Adorme­ci­do por la bes­tial­i­dad luju­riosa del Pre­lu­dio a la sies­ta de un fauno, de Claude Debussy, que escuch­a­ba con embe­le­so, me di a la tarea de soñar largo y ten­di­do sobre el jergón aquel día mem­o­rable de nue­stro aniver­sario. Me sen­tía atol­sonao –“atol­sonao” no se dice, sino “estreñi­do o de defe­cación en extremo difí­cil o de reduci­da movil­i­dad intesti­nal”– porque no quería soltar pren­da. Ya eran tres años y once meses que nos veíamos reg­u­lar­mente, y me resulta­ba muy nos­tál­gi­co dar mar­cha atrás y encon­trarme ante la inde­cisión de dar­le el chance que me pedía o aplazar la pues­ta en esce­na para una ocasión más prop­i­cia. ¿Duer­mo todavía? Me pare­ció muy inade­cua­do un viernes trece para la entra­da al plateau. Aunque más vale pájaro en mano que cien­to volan­do, como decía mi abuela, la filó­so­fa con vari­antes: No dejes para mañana lo que puedas hac­er hoylo que para luego se deja, para luego se que­da…

Me iba a morir soñan­do cuan­do sen­tí la suavi­dad inde­scriptible del dedo gor­do sin uña que haría de aquel viernes trece un inolvid­able martes de car­naval; mar­di gras que me llevó has­ta los jun­cos de la oril­la, que me con­du­jo has­ta los cuer­nos de la luna de pla­ta de Toña la Negra, que me arrebató has­ta el sép­ti­mo cielo, y me con­tem­plé, de golpe y por­ra­zo, con­tan­do estrel­las duras y blan­cas en la vía láctea. ¿Duer­mo todavía? ¿Qué es esto? ¡Prodi­gio! Flo­res y flo­res en mis manos cre­cen. Que ven­ga Aquel. Ay, qué bueno, qué bueno, bre­garé con él. El ver­so de Ibar­bourou, ¡por fin!, son­a­ba con­vin­cente. ¡Prodi­gio! Flo­res y flo­res en mis manos cre­cen. ¡Prodi­gio! Flo­res y flo­res en mis manos cre­cen. ¡Prodi­gio! Flo­res y flo­res en mis manos crecen.

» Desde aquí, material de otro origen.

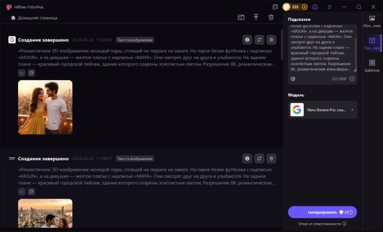
Task: Click the info icon on the first generation result
Action: pyautogui.click(x=247, y=40)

Entré de nue­vo por los aposen­tos y des­cubrí la mar de recuer­dos ocul­tos. El primero guar­da secre­tos del corazón. Me veo en otra época… Y, entre sus­piros y lágri­mas, recito a César Valle­jo: Hay golpes en la vida tan fuertes, yo lo sé, que nos devuel­ven a la dura real­i­dad mon­da y liron­da, después de darnos una vuel­tecita por los cármenes de allá arriba.

El ardor que yo sen­tía cuan­do allí atrás me toca­ba, con nada se me amen­gua­ba y aquel roto me dolía; roto inmen­so que se abría cuan­do aque­l­la ver­ga gor­da, larga, gor­da y cabezona, se me fue has­ta los lerenes, al com­pás de los vaivenes de aque­l­la clava­da honda.

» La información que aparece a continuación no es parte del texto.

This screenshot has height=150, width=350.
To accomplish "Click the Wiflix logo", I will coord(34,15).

Comencé a dar vueltas en redon­do, en cuadra­dos, en pen­tá­gonos has­ta lle­gar a fig­uras de cien lados. Ay, ay, ay, ay, ¡qué mareo! Ay, ay, ay, ay, te juro que te miro y no te veo. Que te veo y no te veo-que-te-veo-y-no-te-veo. ¿Duer­mo todavía? ¿Estoy vivo aún?

Para salir de aquel trance, cuan­do en el jergón me encon­tra­ba, fueme jus­to y nece­sario, para el des­per­tar vio­len­to, la caí­da de la cama. Rod­a­ba envuel­to en el mosquitero entre el río de olorosos y amar­il­los orines que inun­daron el aposen­to con aquel caer vio­len­to y las fra­gan­cias que lo acom­paña­ban. Hablan­do malo y pron­to: desperté.

Pero me volví a dormir. Soñaría esta vez con otro, a quien cono­cería, muchos años después. Él había lle­ga­do ese día como lo hacía siem­pre, con ganas de darse un buen baño. Pero ese día era el por­ta­dor de una sor­pre­sa que todavía me revuel­ca las entrete­las. Me parece que no debo con­tar­lo en este momen­to porque me ade­lan­taría a los acon­tec­imien­tos. Y Gabriel Gar­cía Márquez nos enseñó a con­tar lo de hoy, hoy, y lo de mañana, mañana; que es como debe ser porque nada ocurre en la víspera. Debo decir que, después del otro –perdón, antes del susodi­cho–, el que se vino antes que el otro sigu­ió cogien­do y no con­se­jos, por cier­to. Pero antes me parece jus­to soltar una con­fi­den­cia que, de no decir­la, se me atra­gan­taría en el gaz­nate, hecho a vio­len­tas sacu­d­i­das, a las sacu­d­i­das vio­len­tas de las trompas que anun­cian las inter­minables idas, pero sobre todo, las venidas a través del car­ril exclu­si­vo. ¡Que ven­ga el chor­ro! Lo prometi­do que­da para la segun­da entre­ga porque es de mala edu­cación hablar con la boca llena. ¡Perdón! Cam­bio y fuera.